Production of radiolabeled neuropeptide precursors by in vitro transcription and translation.

Bioactive peptide hormones and neurotransmitters are required for neuroendocrine regulation of cellular functions. Importantly, proteolytic processing of inactive neuropeptide precursors is required to generate physiologically active peptide hormones and neurotransmitters. Studies of the processing enzymes require authentic neuropeptide precursors as substrates, rather than peptide substrates. This study demonstrates an efficient method to general 35S-precursors from cloned cDNAs by in vitro transcription and translation. In vitro transcription of neuropeptide cDNAs with SP6 RNA polymerase generates large amounts (micrograms) of corresponding RNAs. Subsequent in vitro translation of RNAs with wheat germ extract and 35S-methionine generates large quantities of 35S-precursors (10-25 million cpm 35S-precursor protein per reaction) with high specific radioactivity. The radiolabeled precursor substrates offer a reliable, sensitive and accurate method for detecting the proteolytic activity.
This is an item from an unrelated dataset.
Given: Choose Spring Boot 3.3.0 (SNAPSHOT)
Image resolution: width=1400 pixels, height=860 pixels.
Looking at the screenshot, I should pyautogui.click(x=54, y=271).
Importantly, specific detection of the primary proenkephalin processing activity in chromaffin granules by 35S-enkephalin precursor as substrate, but not by peptide methylcoumarinamide (MCA) substrates, illustrates the significance of using full-length precursor to detect appropriate processing enzymes. This study demonstrates that efficient production of radiolabeled neuropeptide precursors by in vitro transcription and translation will be useful for in vitro assays of relevant processing proteases.